A consumer rejects a message with basic_nack(requeue=False) because it can't process it. Without a Dead Letter Exchange (DLX), the message is silently discarded. You have no way to inspect what failed or retry it later. Fix: Always configure a DLX for queues that process important messages. Create a *.dlq queue bound to a dead-letter exchange, and set the policy: rabbitmqctl set_policy dlx "^" '{"dead-letter-exchange": "main.dlx"}'. Monitor DLQ depth as an operational metric — growth indicates systematic processing failures.

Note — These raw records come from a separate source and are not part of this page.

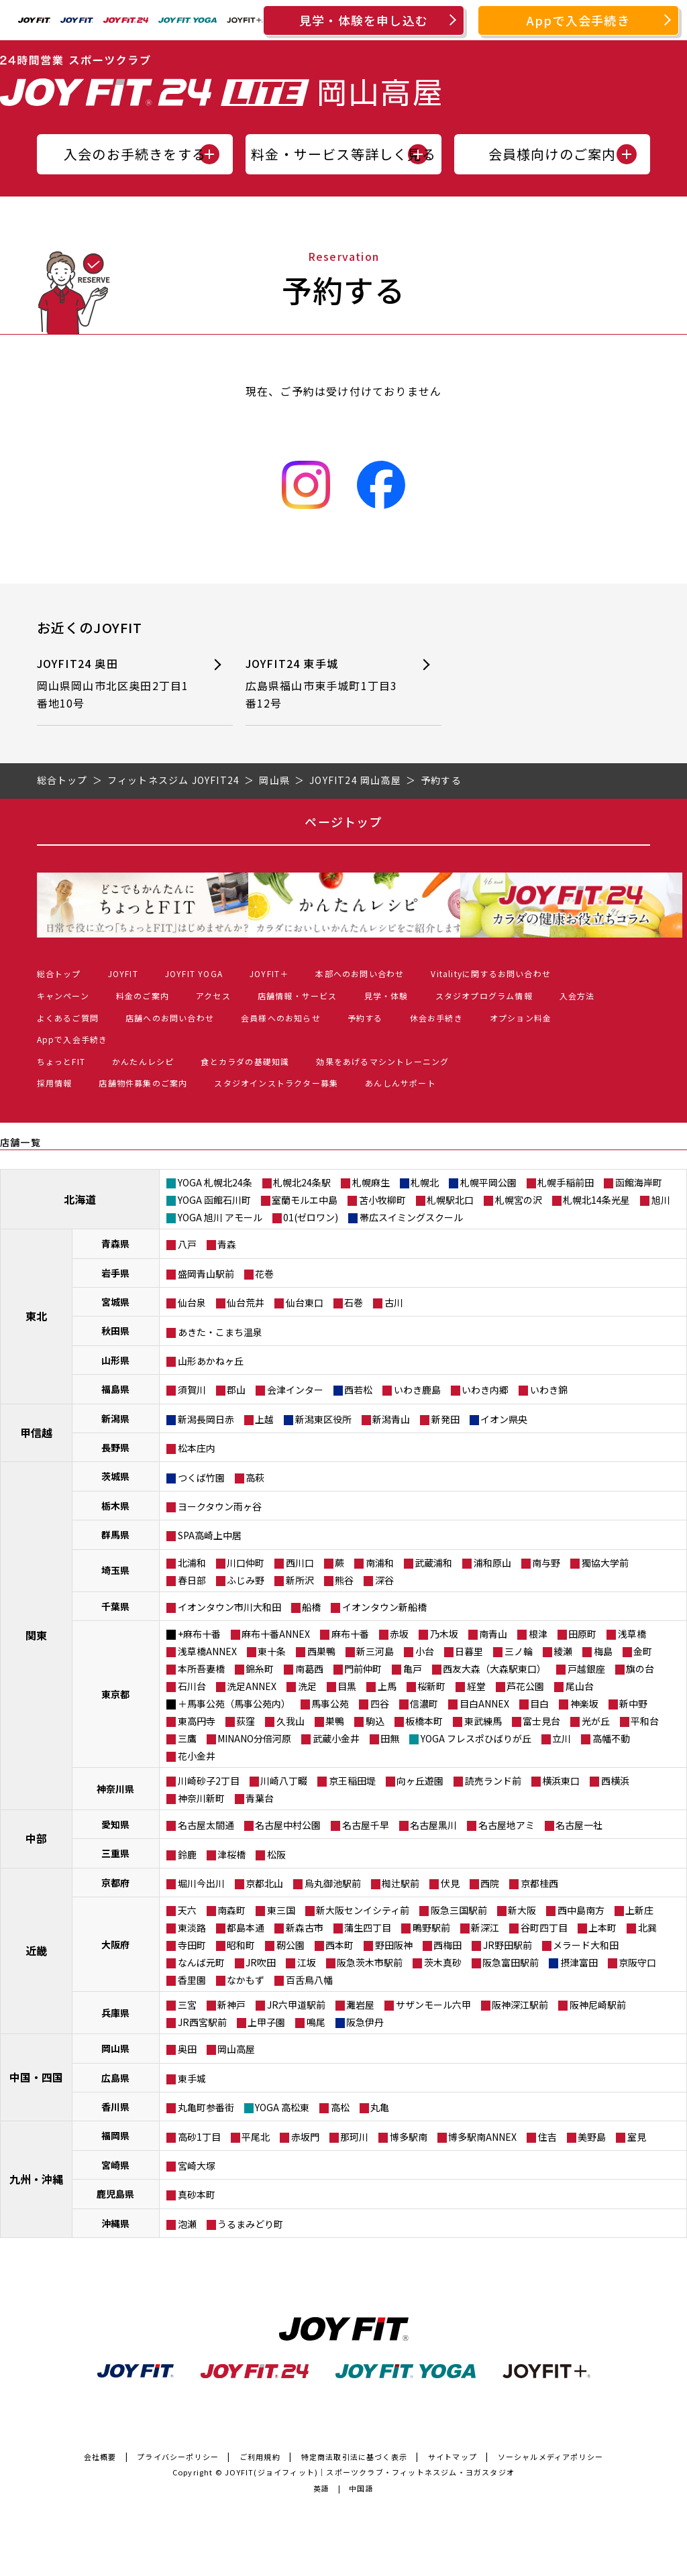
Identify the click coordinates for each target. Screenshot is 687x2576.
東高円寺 (196, 1721)
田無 (389, 1738)
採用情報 (54, 1082)
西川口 (300, 1562)
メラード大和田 (586, 1945)
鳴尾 (316, 2022)
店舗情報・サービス (297, 995)
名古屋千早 (365, 1825)
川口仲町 (245, 1562)
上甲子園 (266, 2022)
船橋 (311, 1607)
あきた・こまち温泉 (220, 1332)
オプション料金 (520, 1017)
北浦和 (192, 1562)
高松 (340, 2107)
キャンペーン (63, 995)
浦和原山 (492, 1562)
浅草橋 (632, 1633)
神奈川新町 (201, 1798)
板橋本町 (424, 1721)
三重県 (115, 1853)
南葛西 (309, 1668)
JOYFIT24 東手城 (323, 683)
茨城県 (115, 1476)
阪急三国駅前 (459, 1910)
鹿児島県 (115, 2193)
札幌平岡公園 (488, 1182)
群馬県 (115, 1534)
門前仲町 (363, 1668)
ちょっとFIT (61, 1061)
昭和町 (241, 1945)
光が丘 (596, 1721)
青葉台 (260, 1798)
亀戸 (412, 1668)
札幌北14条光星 (596, 1200)
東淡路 (192, 1927)
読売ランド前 (493, 1780)
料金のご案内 (142, 995)
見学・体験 (386, 995)
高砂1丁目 (199, 2136)
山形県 (115, 1360)
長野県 (115, 1447)
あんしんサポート (400, 1082)
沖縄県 (115, 2223)
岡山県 (115, 2048)
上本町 (602, 1927)
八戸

7. Publishing to a Non-Existent Exchange Silently Drops Messages¶

You publish a message to an exchange that hasn't been declared yet. In AMQP, publishing to a non-existent exchange with the basic publish method returns no error — the broker silently drops the message. Your application thinks it succeeded. Fix: Enable publisher confirms (channel.confirm_select()) and handle returned/nacked messages. Use mandatory=True to get messages returned if they can't be routed. Declare exchanges and queues at application startup and verify they exist before publishing. Use passive declarations to check without creating.

8. Running RabbitMQ With Default Credentials in Production¶

You deploy RabbitMQ and forget to change the default guest/guest account. The guest user can only connect from localhost by default, so it's not immediately exploitable — but operators often work around this by enabling guest remote access. Now the broker is accessible with known credentials. Fix: Create application-specific users with minimal permissions (set_permissions scoped to specific vhosts and patterns). Delete or disable the guest user. Enable the management plugin with TLS. Rotate credentials regularly and inject them via secrets management, not config files.

Debug clue: The guest user can only connect from localhost by default (loopback_users.guest = true). If you see ACCESS_REFUSED - Login was refused using authentication mechanism PLAIN from a remote host, it is the loopback restriction, not a wrong password. Create a dedicated user instead of enabling remote guest access.

9. Ignoring Disk Free Alarms Until the Broker Stops Accepting Writes¶

RabbitMQ monitors disk space and blocks publishers when free disk drops below a threshold (default: 50MB or 5% of RAM, whichever is larger). If you're not alerting on disk free, you discover this condition when applications stop processing messages. Fix: Alert when disk free falls below 20% on the RabbitMQ data volume (/var/lib/rabbitmq). Monitor the disk_free_alarm metric via the management API. Persistent messages, Mnesia database, and log files all compete for the same disk. Size the volume generously relative to queue depth expectations.